The different predictions are nicely set out in Figure 2 (though it might be best not to include the "chosen value modulation" option here given it is already a non-starter for DMS dopamine based on the Parker data set) and one model is clearly supported based on the data are presented in Figure 3. But what the authors focus on – is the dopamine best described as RPE x action or chosen value x action – struck me as rather small scale, particularly given there is much more evidence for dopamine encoding chosen value in some form. While I found this an interesting conclusion, it seemed hardly like it would really help advance the ongoing and passionate RPE v movement debates.

Thank you for this comment.

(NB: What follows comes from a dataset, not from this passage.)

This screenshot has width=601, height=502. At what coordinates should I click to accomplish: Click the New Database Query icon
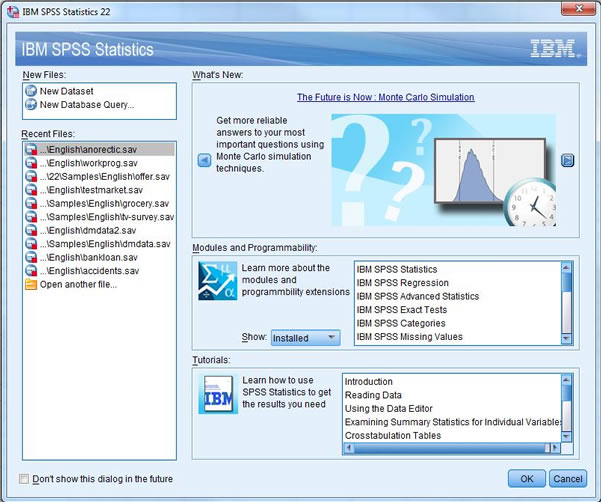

We chose to include the “chosen value modulation” option for pedagogical reasons, because it was helpful to first introduce the idea of “chosen value modulation,” then include the contralateral action modulation on top of that. The second theory helps readers understand the two types of modulations involved in the third theory.

We also appreciate the opportunity to do a clearer job explaining the contributions of our study. We have attempted to sharpen these points in the current revision. (We would also direct your attention to the first reviewer’s first comment for more discussion about this.) The discussion on how to reconcile dopamine’s involvement in reward vs. movement is perhaps the single central puzzle in the study of this neuromodulatory system going back decades to the initial discoveries of its involvement in self-stimulation and disorders of movement. One of the reasons for the excitement surrounding the RPE theories was that they seemed to offer a detailed, quantitative (though of course stylized) way to reconcile these views. However, recent reports (among them ours) of seemingly motor-related responses that are apparently distinct from RPEs have recently reopened the classic questions, and–given the substantial evidence for the RPE account– introduced new questions, such as how recipient structures could possibly distinguish interleaved RPE and movement signals with different functions.

A chief contribution of the current study is to articulate a proposal for how the movement-related responses might be interpreted in the RPE framework, by extending it to include action RPEs. The action value vs. chosen value distinction is central for posing, testing, and ultimately rejecting this possibility. While it is true that we end up restoring Parker’s conclusion, we now know more about this important issue–both in the substantive sense that we have identified and closed interpretational ambiguities in Parker’s (and other) results, and in laying conceptual groundwork that will be relevant going forward.

In particular, as we now say in the revised article, we believe that our basic framework and approach will be relevant in confronting other aspects of the growing body of evidence that DA signals may encode for variables beyond RPE. Recent studies, for instance, showed that midbrain DA neurons may also encode behavioral variables relevant to the task, such as the mice’s position, their velocity, their view-angle, and the accuracy of their performance (Howe et al., 2013; da Silva et al., 2018; Engelhard et al., 2018). Our modeling provides a framework for understanding how these DA responses can be interpreted in different reference frames and how they might ultimately encode some form of RPEs with respect to different behavioral variables in the task. Even though this turned out not to be the case for Parker’s results, it may well apply elsewhere. This conceptual framework can be extended to help understand the heterogeneous DA responses from more complicated real-world, high-dimensional reinforcement learning tasks.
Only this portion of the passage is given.